I'll have to look deeper into this - length should be converted into string - Meteor's usage of underscore is causing this issue #594 in Meteor (only issue marked "confirmed")

nspangler commented 10 years ago

@raix thanks. Is there a way to access the contacts.chunks in meteor. ContactsFs.find() only returns the contacts.files. If I can access the .chunks then I can use the BinData and build an image off of that.

raix commented 10 years ago

Remember to set encoding to binary

iliaznk commented 10 years ago

Hi, guys! I'm very new to Meteor and trying to use CollectionFS package, but when I'm trying to define a file handler like so:

Filesystem.fileHandlers({
    default1: function(options) { // Options contains blob and fileRecord — same is expected in return if should be saved on filesytem, can be modified
        console.log('I am handling default1: ' + options.fileRecord.filename);
        return { blob: options.blob, fileRecord: options.fileRecord }; // if no blob then save result in fileHandle (added createdAt)
    }
});

I'm getting an error: ReferenceError: Filesystem is not defined

Could you please help me figure out what the problem is. Thanks!

iliaznk commented 10 years ago

Oops, I got it! Stupid me :) It should be myFileSystem name instead of Filesystem.

nooitaf commented 10 years ago

@iliaznk check out this example.. https://github.com/mxab/cfs-multi-filehandler-example

it should be yourCollectionName.fileHandlers({...

iliaznk commented 10 years ago

@nooitaf yes, that's what I meant, thank you! I just have one more question: how do I specify where to save the file on the server?

nooitaf commented 10 years ago

with cfs v1 you cant.. they get stored in .meteor/local/cfs or when deployed in ../cfs

iliaznk commented 10 years ago

Ok, then, is there any way to serve the saved files (images in particular) as urls for img src="'?

raix commented 10 years ago

@iliaznk https://github.com/mxab/cfs-multi-filehandler-example/blob/master/app.html#L54 I'm getting a bit rusty on the V1 api, why I link to the code, hope it's ok,

iliaznk commented 10 years ago

@raix thank you! But I've tried that before and it's not working, images won't show up. Probably because Meteor does not serve any static files outside of the Public dir?

raix commented 10 years ago

Should work, @nooitaf made a cfs-public-folder that v1 depends on, check if files are stored on the file system as @nooitaf mentioned.

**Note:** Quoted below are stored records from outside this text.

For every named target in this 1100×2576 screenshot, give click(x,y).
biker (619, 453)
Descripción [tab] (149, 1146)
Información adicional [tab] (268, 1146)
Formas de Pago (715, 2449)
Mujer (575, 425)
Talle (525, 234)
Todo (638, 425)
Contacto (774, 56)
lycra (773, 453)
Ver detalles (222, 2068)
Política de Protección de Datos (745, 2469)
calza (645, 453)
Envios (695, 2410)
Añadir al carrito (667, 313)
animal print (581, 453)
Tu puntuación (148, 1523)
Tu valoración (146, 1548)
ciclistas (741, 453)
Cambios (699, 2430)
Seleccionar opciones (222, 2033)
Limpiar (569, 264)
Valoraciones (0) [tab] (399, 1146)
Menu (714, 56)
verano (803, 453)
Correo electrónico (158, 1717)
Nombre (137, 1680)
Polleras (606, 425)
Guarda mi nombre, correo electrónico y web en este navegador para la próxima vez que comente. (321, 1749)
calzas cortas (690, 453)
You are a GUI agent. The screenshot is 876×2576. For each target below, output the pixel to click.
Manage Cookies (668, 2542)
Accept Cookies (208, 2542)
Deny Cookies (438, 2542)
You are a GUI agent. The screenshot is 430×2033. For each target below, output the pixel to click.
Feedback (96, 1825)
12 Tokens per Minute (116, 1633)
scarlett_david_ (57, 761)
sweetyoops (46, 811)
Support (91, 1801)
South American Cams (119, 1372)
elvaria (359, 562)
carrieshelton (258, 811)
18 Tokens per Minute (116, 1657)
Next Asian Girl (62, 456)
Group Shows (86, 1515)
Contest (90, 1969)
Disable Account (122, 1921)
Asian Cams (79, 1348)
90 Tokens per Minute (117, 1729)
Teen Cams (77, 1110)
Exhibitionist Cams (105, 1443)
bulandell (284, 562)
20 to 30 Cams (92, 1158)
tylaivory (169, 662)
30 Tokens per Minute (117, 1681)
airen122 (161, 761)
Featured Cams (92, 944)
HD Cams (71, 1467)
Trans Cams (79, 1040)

Btw. Merry Christmas y'all :)

iliaznk commented 10 years ago

@raix thank you! Merry Christmas to you too!

Something weird is going on. I've seen the files stored there before. Then I reset the app and the dir was gone. Then I uploaded a couple of files but the dir still wasn't there but a file named as the path to the dir appeared with a lock symbol at the beginning.

Then I reset the app again, uploaded files, now I got the dir, but when I go there it's not showing anything, not like an empty dir would look like, but as though it's not letting me in and hiding the contents, you know... Sorry, guys, I'm not a linux pro yet, hopefully I made clear enough.